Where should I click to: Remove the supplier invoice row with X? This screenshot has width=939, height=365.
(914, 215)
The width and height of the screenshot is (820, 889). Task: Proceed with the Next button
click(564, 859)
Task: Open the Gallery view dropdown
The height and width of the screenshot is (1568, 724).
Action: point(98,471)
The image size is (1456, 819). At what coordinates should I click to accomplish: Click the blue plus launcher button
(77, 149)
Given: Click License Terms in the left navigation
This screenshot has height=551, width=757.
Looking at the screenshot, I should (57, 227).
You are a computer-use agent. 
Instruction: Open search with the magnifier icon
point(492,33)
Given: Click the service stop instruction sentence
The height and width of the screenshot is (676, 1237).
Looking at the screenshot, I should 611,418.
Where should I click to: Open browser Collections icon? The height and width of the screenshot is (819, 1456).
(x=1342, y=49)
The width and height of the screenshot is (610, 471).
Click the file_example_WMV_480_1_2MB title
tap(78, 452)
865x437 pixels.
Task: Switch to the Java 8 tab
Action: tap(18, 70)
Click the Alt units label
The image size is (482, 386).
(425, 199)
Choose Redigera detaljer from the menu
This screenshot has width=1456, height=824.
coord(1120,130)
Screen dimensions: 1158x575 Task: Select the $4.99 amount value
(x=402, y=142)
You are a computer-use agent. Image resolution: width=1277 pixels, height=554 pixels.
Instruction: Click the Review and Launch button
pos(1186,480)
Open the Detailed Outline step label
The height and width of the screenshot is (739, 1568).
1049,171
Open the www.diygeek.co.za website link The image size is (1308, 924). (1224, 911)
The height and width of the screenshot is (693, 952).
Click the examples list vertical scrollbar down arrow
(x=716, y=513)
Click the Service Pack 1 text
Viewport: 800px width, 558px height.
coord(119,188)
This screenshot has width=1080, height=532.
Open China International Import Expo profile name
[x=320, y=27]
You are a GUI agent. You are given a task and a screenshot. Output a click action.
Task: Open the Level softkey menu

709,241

════════

_Exercise requirements_.
Can you render all the items above as a numbered list, leaving out any blank lines?

_Task answer_.
1. Where should I click to: Remove the supplier invoice row with X? This screenshot has width=939, height=365.
2. (914, 215)
3. The width and height of the screenshot is (820, 889). Task: Proceed with the Next button
4. click(564, 859)
5. Task: Open the Gallery view dropdown
6. The height and width of the screenshot is (1568, 724).
7. Action: point(98,471)
8. The image size is (1456, 819). At what coordinates should I click to accomplish: Click the blue plus launcher button
9. (77, 149)
10. Given: Click License Terms in the left navigation
11. This screenshot has height=551, width=757.
12. Looking at the screenshot, I should (57, 227).
13. You are a computer-use agent. 
14. Instruction: Open search with the magnifier icon
15. point(492,33)
16. Given: Click the service stop instruction sentence
17. The height and width of the screenshot is (676, 1237).
18. Looking at the screenshot, I should 611,418.
19. Where should I click to: Open browser Collections icon? The height and width of the screenshot is (819, 1456).
20. (x=1342, y=49)
21. The width and height of the screenshot is (610, 471).
22. Click the file_example_WMV_480_1_2MB title
23. tap(78, 452)
24. 865x437 pixels.
25. Task: Switch to the Java 8 tab
26. Action: tap(18, 70)
27. Click the Alt units label
28. The image size is (482, 386).
29. (425, 199)
30. Choose Redigera detaljer from the menu
31. This screenshot has width=1456, height=824.
32. coord(1120,130)
33. Screen dimensions: 1158x575 Task: Select the $4.99 amount value
34. (x=402, y=142)
35. You are a computer-use agent. Image resolution: width=1277 pixels, height=554 pixels.
36. Instruction: Click the Review and Launch button
37. pos(1186,480)
38. Open the Detailed Outline step label
39. The height and width of the screenshot is (739, 1568).
40. 1049,171
41. Open the www.diygeek.co.za website link The image size is (1308, 924). (1224, 911)
42. The height and width of the screenshot is (693, 952).
43. Click the examples list vertical scrollbar down arrow
44. (x=716, y=513)
45. Click the Service Pack 1 text
46. Viewport: 800px width, 558px height.
47. coord(119,188)
48. This screenshot has width=1080, height=532.
49. Open China International Import Expo profile name
50. [x=320, y=27]
51. You are a GUI agent. You are given a task and a screenshot. Output a click action.
52. Task: Open the Level softkey menu
53. 709,241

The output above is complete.